## Start EXTRACT PROVIDED
Application number: EP25169182.0A
Authority: EP
Inventors: Daniele BARATTINI; Andrea BUCCOLIERI; Luca Oronzo GRECO
Original assignee: Lokhen Srl
Current assignee: Lokhen Srl
Priority date: 2024-06-05
Filing date: 2025-04-08
Publication date: 2025-12-10

Abstract

A closable wheel chock (4) for vehicles comprising a pair of side wheel chocks/wedges (6,7), each equipped with a stop ramp (8), a support wall (12) and a support base (16) on the ground, wherein each stop ramp (8) has a front face (18) shaped to interface with a vehicle wheel, extending from a lower front vertex (20) to an upper rear vertex (24), wherein each support wall (12) extends from said upper rear vertex (24) to a lower rear vertex (28), opposite to the stop ramp (8) with respect to a vertical plane (V-V), perpendicular to the support base (16) and passing through said upper rear vertex (24), wherein each support base (16) extends from said lower front vertex (20) to said lower rear vertex (28), a connecting structure (32) of said side wheel chocks/wedges (6,7), movable from a closing or resting configuration, in which said side wheel chocks/wedges (6,7) are close to each other and/or at least partially in contact along a transverse direction (T-T), to an opening or working configuration, in which said side wheel chocks/wedges (6,7) are spaced apart from each other along said transverse direction (T-T). The side wheel chocks/wedges (6,7) are translatable parallel to said transverse direction (T-T) to switch from the opening configuration to the closing configuration and vice versa; the connecting structure (32) being arranged in an intermediate space (36), delimited by inner side walls (40) of the side wheel chocks/wedges (6,7), wherein said connecting structure (32) comprises at least a first central hinge (44), which connects at least two upper connecting rods (48) hinged to the side wheel chocks/wedges (6,7) from the side of the respective upper rear vertices (24) at upper pins (52), and at least two mutually movable lower rods (56), which connect the side wheel chocks/wedges (6,7) from the side of the respective lower front vertices (20).
## End EXTRACT PROVIDED
## Start MATERIAL PROVIDED
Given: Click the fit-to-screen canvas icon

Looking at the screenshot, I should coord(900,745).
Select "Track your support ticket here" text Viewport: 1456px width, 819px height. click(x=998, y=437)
## End MATERIAL PROVIDED
» THE REQUEST:
In the wheel chock patent text, where is the connecting structure arranged?

» THE ANSWER:
In an intermediate space (36) delimited by the inner side walls (40) of the side wheel chocks/wedges (6,7).